■ Try it
Print the line that has "You are a GUI" in it, then every remaining line of the data, exactly and without anything extra.
:::
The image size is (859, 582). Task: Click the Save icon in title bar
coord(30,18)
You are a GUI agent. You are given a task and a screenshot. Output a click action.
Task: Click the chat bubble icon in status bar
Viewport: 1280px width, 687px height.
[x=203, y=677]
:::
■ Exercise result
You are a GUI agent. You are given a task and a screenshot. Output a click action.
Task: Click the chat bubble icon in status bar
Viewport: 1280px width, 687px height.
[x=203, y=677]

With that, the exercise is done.